Mentor memory library
Mentor Graphics recently introduced a new and comprehensive memory verification IP library aimed at addressing the growing need for accurate memory simulation models. The newly released Mentor memory model library contains twenty five of the most commonly used memory types. Through configuration, the library supports thousands of models based on memory devices, and users are able to create their own configurations, allowing an almost infinite number of models to be supported.

Table 1: Memory model types currently supported by the Mentor memory library.

All of the models available in the library can be used either as a stand-alone memory model or as a UVM agent, supporting any type of simulation environment. The models are qualified on all of the three main EDA simulation platformsQuesta from Mentor Graphics, Incisive from Cadence, and VCS from Synopsys.

The memory models are packaged as SystemVerilog modules with a pin-out corresponding to the modelled memory type. This allows them to be instantiated as components in a design netlist or in the top level of a test harness. The models respond to the signal-level protocol for front-door accesses and provide a back-door API that is common across the library.

The models provide full functionality and timing accuracy for each type of memory model. This includes optional functional mode settings and support of advanced operations, such as training and levelling, which is used to fine-tune the response of high-speed protocol interfaces, such as DDR4.

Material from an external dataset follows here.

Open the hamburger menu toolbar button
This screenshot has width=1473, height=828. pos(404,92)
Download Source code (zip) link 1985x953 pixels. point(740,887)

The timing and behaviour of the models are highly configurable allowing them to be tuned to take on the personality of real memory devices. Each memory module has a MANUFACTURER and a PART_NUMBER parameter that allows you to specify which device the model should behave like. These parameters are used at the beginning of a simulation to set up the appropriate configuration options within the model. The value of these part number parameters can be changed as a simulator command line option. This makes it possible to change the part modelled without having to recompile the design and testbench, which is useful for checking that a second source component will work in a system design.

The memory models are supported by the Mentor VIP configuration GUI, which allows you to either instantiate a specific memory component model in a testbench created by the GUI or create a configuration file that can be loaded by the memory component. The GUI gives you access to all of the configuration options available for a specific memory type, including timing parameters. This allows you to create your own variant of a memory model to explore specific corner cases. The path to the configuration file generated by the GUI is another parameter of the memory module and, if specified, overrides the MANUFACTURER and PART_NUMBER configurations.

Figure 2: Memory model block diagram.

The models have an API so you can reconfigure them during a simulation. The API allows either a new device part number to be specified or a different configuration file to be used. Almost any change can be made to the model using this approach. However, you must make sure that any change in behaviour occurs at a reasonable place in the test, and you must be aware that the model may require re-initialisation or training, depending on the extent of the reconfiguration.

Memory models have other module-level parameters that provide optional verification features. A functional coverage monitor for the memory protocol is activated using the ENABLE_FUNC_COV parameter. A memory transaction logger is turned on using the ENABLE _TXN_LOG parameter. The memory transaction logger either writes to the simulator transcript or to a specified log file, with the output being useful for tracing memory-level simulation activity.